Background
Although cost is a frequently cited barrier to healthful eating, limited prospective data exist.
Objective
This study examined the association of diet cost with diet quality change.
Design
An 18-month randomized clinical trial evaluated a dietary intervention.
Participants/setting
Youth with type 1 diabetes duration ≥1 year, age 8.0 to 16.9 years (N=136), receiving care at an outpatient tertiary diabetes center in Boston, Massachusetts participated along with a parent from 2010 to 2013. Eighty-two percent of participants were from middle to upper income households.
Intervention
The family-based behavioral intervention targeted intake of whole plant foods.
Main outcome measures
Diet quality as indicated by the Healthy Eating Index-2005 (HEI-2005, measures conformance to 2005 Dietary Guidelines for Americans) and whole plant food density (WPFD, cup/oz equivalents per 1000 kcal of target food groups) were calculated from three-day food records of youth and parent dietary intake at six and four time points, respectively. Food prices were obtained from two online supermarkets common to the study location; daily diet cost was calculated by summing prices of reported foods.
Statistical analyses performed
Random effects models estimated treatment group differences in time-varying diet cost.
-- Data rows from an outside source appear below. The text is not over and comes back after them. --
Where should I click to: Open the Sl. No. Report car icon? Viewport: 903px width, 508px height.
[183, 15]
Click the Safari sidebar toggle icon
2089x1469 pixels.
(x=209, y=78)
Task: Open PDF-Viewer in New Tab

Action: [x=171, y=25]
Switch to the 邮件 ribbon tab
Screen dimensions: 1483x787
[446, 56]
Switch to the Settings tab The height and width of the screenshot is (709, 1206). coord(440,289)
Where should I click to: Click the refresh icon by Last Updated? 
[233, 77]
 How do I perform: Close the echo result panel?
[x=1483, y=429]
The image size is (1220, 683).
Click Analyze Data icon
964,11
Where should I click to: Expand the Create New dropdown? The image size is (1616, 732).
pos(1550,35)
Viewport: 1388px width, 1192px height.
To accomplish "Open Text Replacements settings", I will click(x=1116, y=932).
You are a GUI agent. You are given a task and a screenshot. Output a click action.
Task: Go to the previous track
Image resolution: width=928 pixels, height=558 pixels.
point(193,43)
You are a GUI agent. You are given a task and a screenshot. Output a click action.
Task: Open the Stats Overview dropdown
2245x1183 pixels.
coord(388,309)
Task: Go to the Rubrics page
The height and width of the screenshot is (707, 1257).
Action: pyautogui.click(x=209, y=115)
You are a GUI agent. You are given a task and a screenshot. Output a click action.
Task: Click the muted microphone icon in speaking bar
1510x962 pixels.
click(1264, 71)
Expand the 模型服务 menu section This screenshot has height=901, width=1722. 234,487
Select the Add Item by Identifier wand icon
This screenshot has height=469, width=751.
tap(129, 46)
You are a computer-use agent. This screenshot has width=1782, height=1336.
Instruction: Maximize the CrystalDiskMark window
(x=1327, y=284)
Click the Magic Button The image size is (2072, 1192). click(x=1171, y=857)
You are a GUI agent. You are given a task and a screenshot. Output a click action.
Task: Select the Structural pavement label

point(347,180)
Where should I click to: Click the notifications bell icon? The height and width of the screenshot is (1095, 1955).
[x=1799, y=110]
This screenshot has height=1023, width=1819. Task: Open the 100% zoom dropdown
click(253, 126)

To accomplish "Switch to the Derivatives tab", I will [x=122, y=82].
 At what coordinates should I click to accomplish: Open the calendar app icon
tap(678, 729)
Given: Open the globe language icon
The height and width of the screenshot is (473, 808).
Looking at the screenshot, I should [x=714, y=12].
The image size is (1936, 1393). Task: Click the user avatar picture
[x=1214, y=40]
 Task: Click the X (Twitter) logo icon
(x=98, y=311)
Separate models for youth and parent adjusted for covariates examined associations of time-varying change in diet quality with change in diet cost.
Results
There was no treatment effect on time-varying diet cost for either youth [β (95%CI) = −0.49 (−1.07, 0.08), p=.10] or parents [β=0.24 (−1.61, 2.08) p=.80]. Additionally, time-varying change in diet quality indicators was not associated with time-varying change in diet cost for youth. Among parents, a 1 cup/oz-equivalent increase in whole plant food density was associated with a $.63/day lower diet cost [β=−0.63 (−1.20, −0.05), p=0.03].
Conclusions
Improved diet quality was not accompanied by greater cost for youth with type 1 diabetes and their parents participating in a randomized clinical trial. Findings challenge the prevailing assumption that improving diet quality necessitates greater cost.